SOURCE MATERIAL:
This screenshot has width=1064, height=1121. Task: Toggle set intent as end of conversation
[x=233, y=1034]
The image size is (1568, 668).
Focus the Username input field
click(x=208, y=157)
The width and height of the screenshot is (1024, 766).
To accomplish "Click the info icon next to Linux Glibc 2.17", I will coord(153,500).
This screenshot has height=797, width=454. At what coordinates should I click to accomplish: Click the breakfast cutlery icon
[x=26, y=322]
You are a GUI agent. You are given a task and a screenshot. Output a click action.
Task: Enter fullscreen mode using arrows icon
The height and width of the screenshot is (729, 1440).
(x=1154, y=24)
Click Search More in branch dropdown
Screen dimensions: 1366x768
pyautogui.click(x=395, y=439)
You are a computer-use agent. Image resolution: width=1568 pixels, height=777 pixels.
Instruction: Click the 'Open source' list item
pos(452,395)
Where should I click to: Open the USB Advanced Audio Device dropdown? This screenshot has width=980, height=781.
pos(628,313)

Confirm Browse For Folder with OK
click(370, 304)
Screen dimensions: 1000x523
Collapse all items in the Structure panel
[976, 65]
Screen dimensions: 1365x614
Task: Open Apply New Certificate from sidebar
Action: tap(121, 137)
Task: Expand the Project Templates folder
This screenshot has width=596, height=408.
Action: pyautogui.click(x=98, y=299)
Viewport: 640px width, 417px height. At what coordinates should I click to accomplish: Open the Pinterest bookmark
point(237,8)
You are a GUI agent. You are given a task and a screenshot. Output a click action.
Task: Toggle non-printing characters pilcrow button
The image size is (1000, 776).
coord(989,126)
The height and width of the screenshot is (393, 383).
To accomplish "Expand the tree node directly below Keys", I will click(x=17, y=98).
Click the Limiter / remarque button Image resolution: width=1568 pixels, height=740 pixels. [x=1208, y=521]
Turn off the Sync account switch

WHAT YOU WILL DO: Search the entries for the word "Expand", then list each line that holds it.

SOLUTION:
Task: Expand the Project Templates folder
To accomplish "Expand the tree node directly below Keys", I will click(x=17, y=98).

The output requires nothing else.